* [RFC PATCH v2 1/2] mm: shmem: add large folio support to the write and fallocate paths
2024-09-26 8:27 [RFC PATCH v2 0/2] Support large folios for tmpfs Baolin Wang
@ 2024-09-26 8:27 ` Baolin Wang
2024-09-26 12:16 ` Matthew Wilcox
2024-09-26 8:27 ` [RFC PATCH v2 2/2] mm: shmem: use mTHP interface to control huge orders for tmpfs Baolin Wang
2024-09-26 12:20 ` [RFC PATCH v2 0/2] Support large folios " Matthew Wilcox
2 siblings, 1 reply; 9+ messages in thread
From: Baolin Wang @ 2024-09-26 8:27 UTC (permalink / raw)
To: akpm, hughd
Cc: willy, david, wangkefeng.wang, 21cnbao, ryan.roberts, ioworker0,
da.gomez, baolin.wang, linux-mm, linux-kernel
From: Daniel Gomez <da.gomez@samsung.com>
Add large folio support for shmem write and fallocate paths matching the
same high order preference mechanism used in the iomap buffered IO path
as used in __filemap_get_folio().
Add shmem_mapping_size_order() to get a hint for the order of the folio
based on the file size which takes care of the mapping requirements.

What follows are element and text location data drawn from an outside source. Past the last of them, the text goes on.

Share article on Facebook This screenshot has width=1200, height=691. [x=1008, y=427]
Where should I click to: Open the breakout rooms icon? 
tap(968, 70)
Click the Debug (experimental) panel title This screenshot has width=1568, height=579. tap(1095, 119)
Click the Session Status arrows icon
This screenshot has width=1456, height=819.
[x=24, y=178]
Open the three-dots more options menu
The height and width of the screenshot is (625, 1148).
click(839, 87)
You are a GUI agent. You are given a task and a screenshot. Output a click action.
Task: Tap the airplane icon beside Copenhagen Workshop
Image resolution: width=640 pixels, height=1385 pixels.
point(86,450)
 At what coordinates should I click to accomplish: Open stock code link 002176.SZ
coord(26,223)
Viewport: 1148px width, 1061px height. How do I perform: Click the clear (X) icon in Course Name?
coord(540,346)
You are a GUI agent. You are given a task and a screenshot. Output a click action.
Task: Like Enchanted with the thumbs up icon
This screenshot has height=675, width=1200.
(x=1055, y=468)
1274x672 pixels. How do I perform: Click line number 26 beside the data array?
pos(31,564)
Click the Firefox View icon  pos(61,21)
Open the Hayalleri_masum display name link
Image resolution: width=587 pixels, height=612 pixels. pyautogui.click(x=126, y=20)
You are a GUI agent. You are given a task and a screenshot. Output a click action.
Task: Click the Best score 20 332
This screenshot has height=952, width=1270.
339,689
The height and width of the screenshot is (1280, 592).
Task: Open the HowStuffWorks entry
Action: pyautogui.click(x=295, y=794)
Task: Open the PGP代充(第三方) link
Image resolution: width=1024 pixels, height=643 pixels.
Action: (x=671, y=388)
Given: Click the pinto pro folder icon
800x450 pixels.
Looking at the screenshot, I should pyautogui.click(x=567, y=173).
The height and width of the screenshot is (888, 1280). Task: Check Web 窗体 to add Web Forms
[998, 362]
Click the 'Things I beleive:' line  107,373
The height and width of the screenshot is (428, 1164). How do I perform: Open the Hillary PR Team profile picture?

If the top level huge page (controlled by '/sys/kernel/mm/transparent_hugepage/shmem_enabled')
is enabled, we just allow PMD sized THP to keep interface backward
compatibility.
Co-developed-by: Baolin Wang <baolin.wang@linux.alibaba.com>
Signed-off-by: Daniel Gomez <da.gomez@samsung.com>
Signed-off-by: Baolin Wang <baolin.wang@linux.alibaba.com>
---
mm/shmem.c | 51 ++++++++++++++++++++++++++++++++++++++++++++++++---
1 file changed, 48 insertions(+), 3 deletions(-)
diff --git a/mm/shmem.c b/mm/shmem.c
index 0613421e09e7..6dece90ff421 100644
--- a/mm/shmem.c
+++ b/mm/shmem.c
@@ -1672,6 +1672,36 @@ bool shmem_hpage_pmd_enabled(void)
return false;
}
+/**
+ * shmem_mapping_size_order - Get maximum folio order for the given file size.
+ * @mapping: Target address_space.
+ * @index: The page index.
+ * @size: The suggested size of the folio to create.
+ *
+ * This returns a high order for folios (when supported) based on the file size
+ * which the mapping currently allows at the given index. The index is relevant
+ * due to alignment considerations the mapping might have. The returned order
+ * may be less than the size passed.
+ *
+ * Like __filemap_get_folio order calculation.
+ *
+ * Return: The order.
+ */
+static inline unsigned int
+shmem_mapping_size_order(struct address_space *mapping, pgoff_t index, size_t size)
+{
+ unsigned int order = get_order(max_t(size_t, size, PAGE_SIZE));
+
+ if (!mapping_large_folio_support(mapping))
+ return 0;
+
+ /* If we're not aligned, allocate a smaller folio */
+ if (index & ((1UL << order) - 1))
+ order = __ffs(index);
+
+ return min_t(size_t, order, MAX_PAGECACHE_ORDER);
+}
+
unsigned long shmem_allowable_huge_orders(struct inode *inode,
struct vm_area_struct *vma, pgoff_t index,
loff_t write_end, bool shmem_huge_force)
@@ -1694,11 +1724,26 @@ unsigned long shmem_allowable_huge_orders(struct inode *inode,
global_huge = shmem_huge_global_enabled(inode, index, write_end,
shmem_huge_force, vma, vm_flags);
if (!vma || !vma_is_anon_shmem(vma)) {
+ size_t len;
+
+ /*
+ * For tmpfs, if top level huge page is enabled, we just allow
+ * PMD sized THP to keep interface backward compatibility.
+ */
+ if (global_huge)
+ return BIT(HPAGE_PMD_ORDER);
+
+ if (!write_end)
+ return 0;
+
/*
- * For tmpfs, we now only support PMD sized THP if huge page
- * is enabled, otherwise fallback to order 0.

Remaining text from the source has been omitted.